Come è noto, a partire da quest’anno, il tributo comunale sui rifiuti e sui servizi (TARES) sostituirà i prelievi TIA. Al nuovo tributo si aggiunge una maggioranza di competenza statale, pari a 30 centesimi a mq.
Con il nuovo Regolamento che andrà in approvazione in Consiglio comunale il prossimo 30 settembre, l’amministrazione comunale ha mantenuto sostanzialmente inalterati i livelli di tassazione definiti dalla precedente imposta (TIA). L’aumento per le utenze domestiche sarà pertanto minimo, limitato al calcolo degli attuali livelli di inflazione per le abitazioni, mentre per le utenze non domestiche l’aumento sarà dovuto, oltre che all’inflazione, per un 10% alla modifica normativa che ha reso indetraibile l’Iva.
Importante ricordare che per le utenze domestiche la tariffa si calcola considerando una parte relativa alla composizione del nucleo familiare, variabile in base al numero dei suoi componenti, e di una parte relativa alla superficie degli appartamenti.
La tariffa complessiva è data dalla somma di queste due variabili ed è commisurata alla quantità e qualità medie ordinarie di rifiuti prodotti per unità di superficie, in relazione agli usi e alla tipologia delle attività svolte nonché al costo del servizio sui rifiuti.
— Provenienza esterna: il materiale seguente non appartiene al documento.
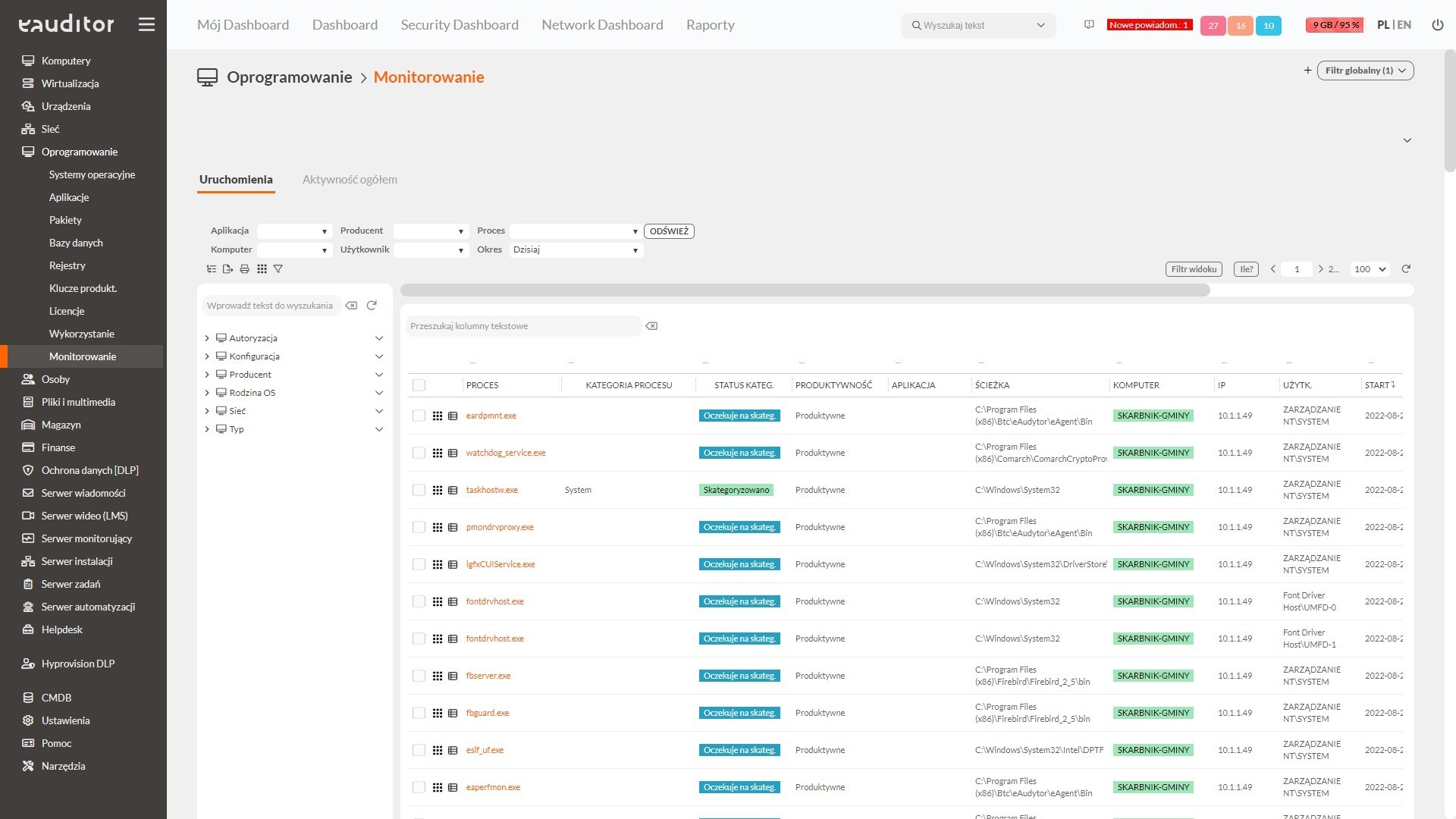
Task: Open the Oprogramowanie menu item
Action: click(x=80, y=151)
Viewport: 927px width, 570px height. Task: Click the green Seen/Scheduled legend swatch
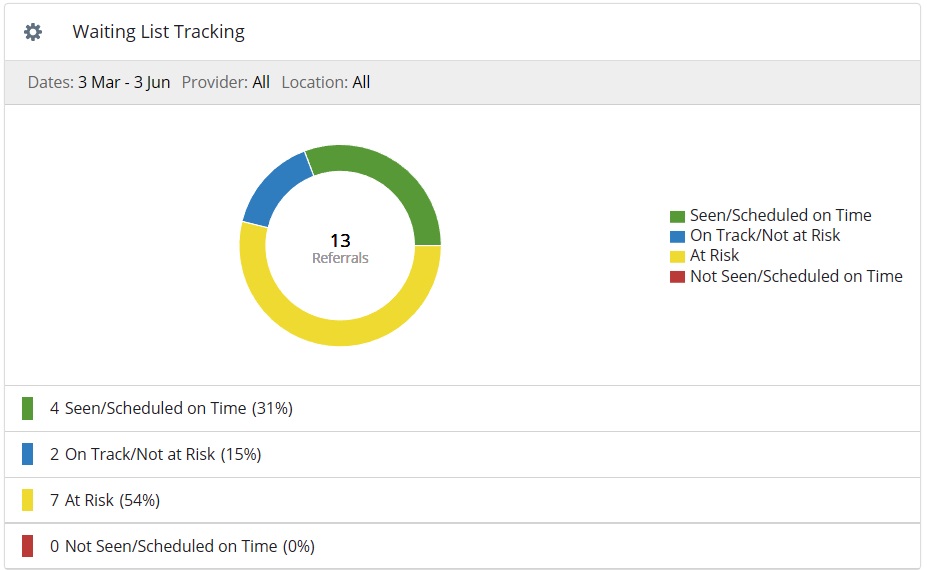677,216
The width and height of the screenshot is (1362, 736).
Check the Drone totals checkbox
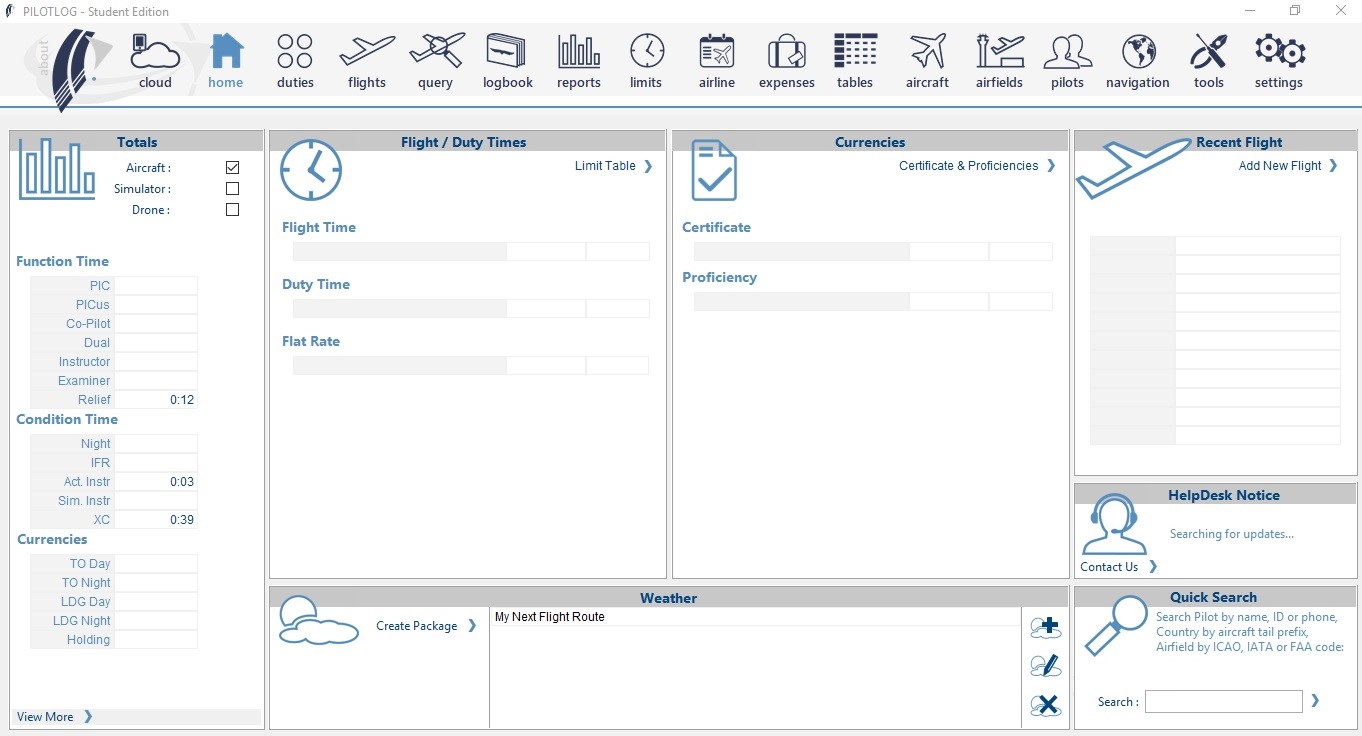(x=231, y=209)
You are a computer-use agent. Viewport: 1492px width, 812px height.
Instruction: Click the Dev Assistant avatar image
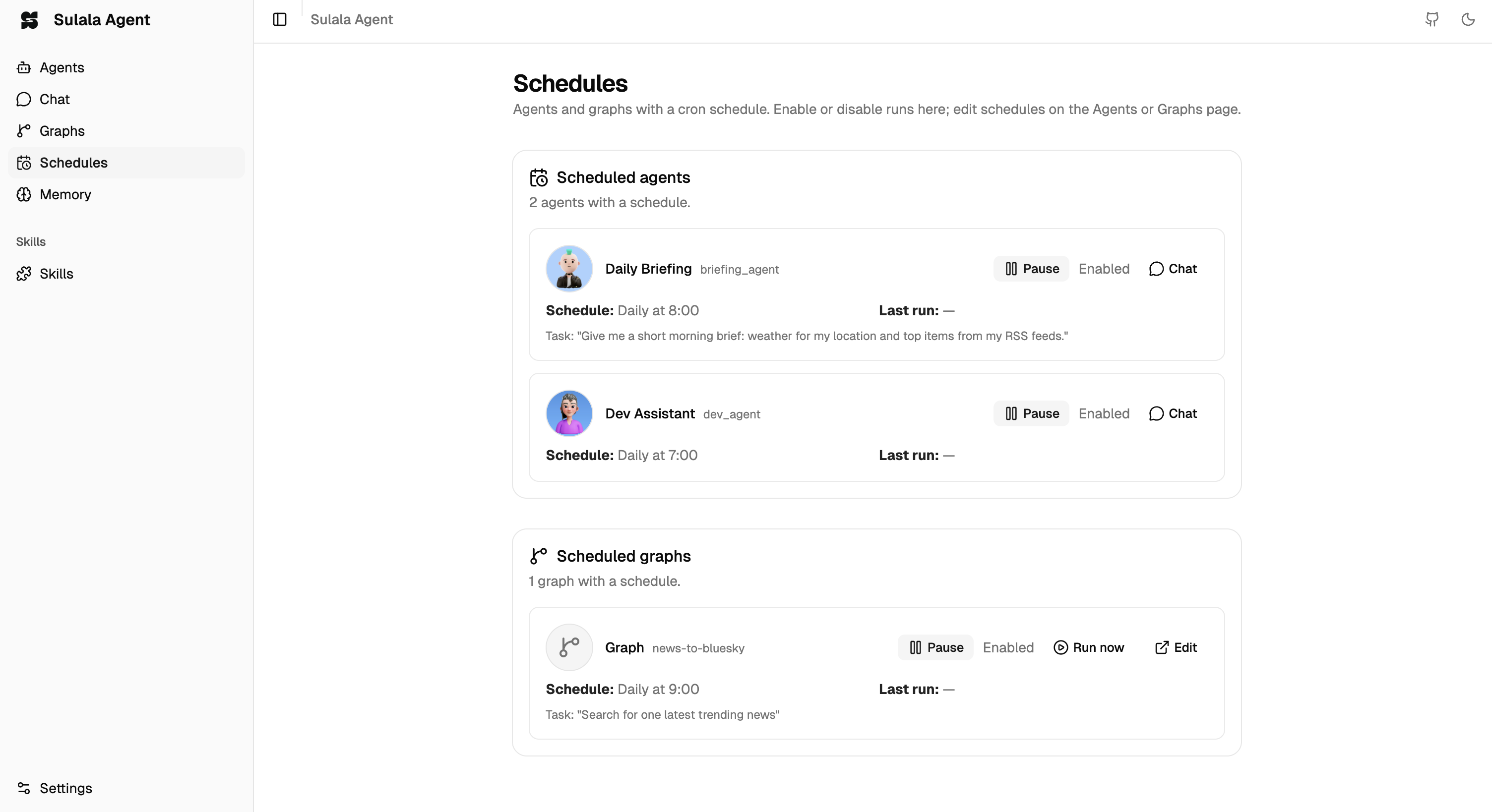569,412
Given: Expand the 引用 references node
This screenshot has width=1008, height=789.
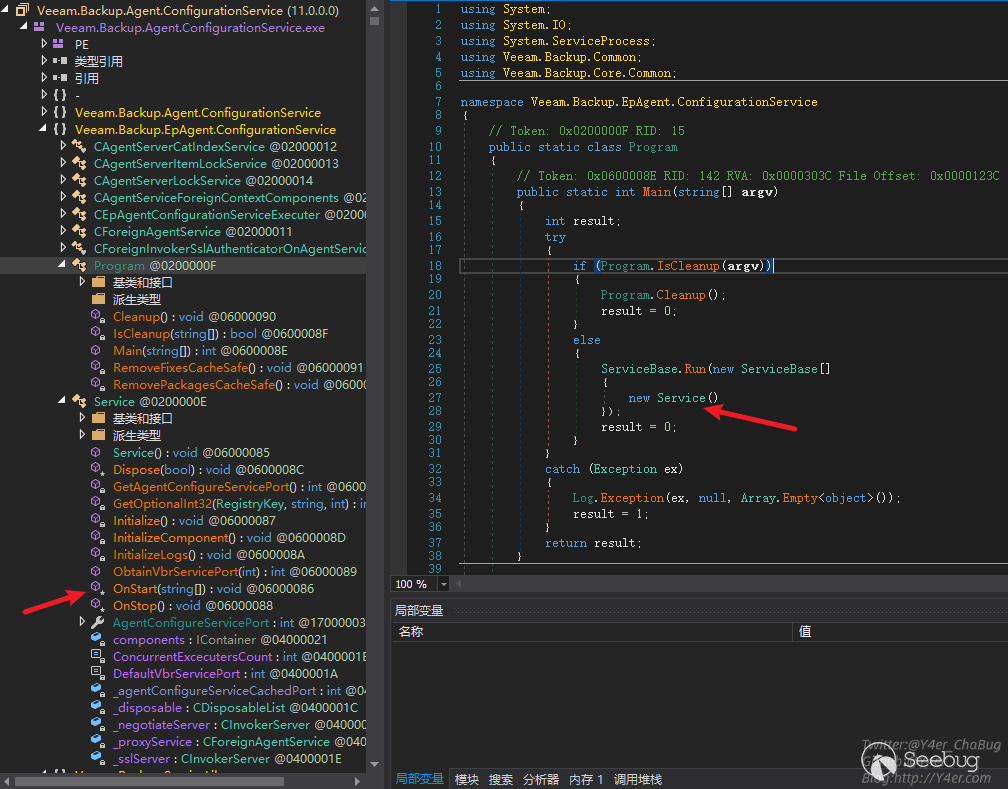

Una famiglia di 4 persone che abita in un appartamento di 100 mq, pagherà pertanto 157,34 euro per la tariffa relativa al nucleo familiare a cui vanno sommate 111 euro per quanto riguarda la tariffa relativa alle dimensioni dell’abitazione.
Il regolamento prevede inoltre alcune possibilità di riduzione del tributo: riduzione del 30% per i locali adibiti ad abitazione non principale dai cittadini residenti nel Comune di Piombino; del 15% per le utenze domestiche utilizzate direttamente da proprietari non residenti per meno di 6 mesi all’anno, non locate e non concesse in comodato, detenzione o altro titolo a terzi; del 30% del tributo per le utenze non domestiche con uso stagionale o non continuativo ma comunque non superiore 8 mesi all’anno, risultante da licenza o autorizzazione rilasciata dai competenti organi per l’esercizio dell’attività; fino al 100% della tariffa per casi di disagio economico sociale; fino ad un massimo del 80% per le utenze domestiche adibite ad abitazione principale ubicate in prossimità dei grandi stabilimenti industriali e degli impianti di smaltimento dei rifiuti. Tramite la delibera tariffaria sono annualmente determinate le vie o le località beneficiarie, le riduzioni, i criteri ed i casi ammissibili.
Per quanto riguarda le utenze non domestiche, anche in questo caso il Comune si è limitato ad applicare i coefficienti di produzione dei rifiuti previsti dal decreto Ronchi.
“In considerazione della crisi economica che sta investendo la nostra città - afferma l’assessore alle attività produttive Luca Pallini - e nonostante le ristrettezze di bilancio provocate dai cospicui tagli dei trasferimenti statali, questa Amministrazione ha deciso di assecondare il più possibile le esigenze dei cittadini e delle imprese, consapevoli della situazione di sofferenza economica in cui si trovano. Si è cercato pertanto di limitare al massimo gli aggravi delle imposte locali stabiliti dalla normativa nazionale”.
Il versamento del tributo sarà articolato in tre rate per il 2013, con scadenza rispettivamente fissata per il 31 ottobre, il 30 novembre e 16 dicembre 2013. Nella rata del 16 dicembre dovrà essere pagato il tributo allo Stato di 30 centesimi al mq. È comunque possibile procedere al pagamento in un’unica soluzione.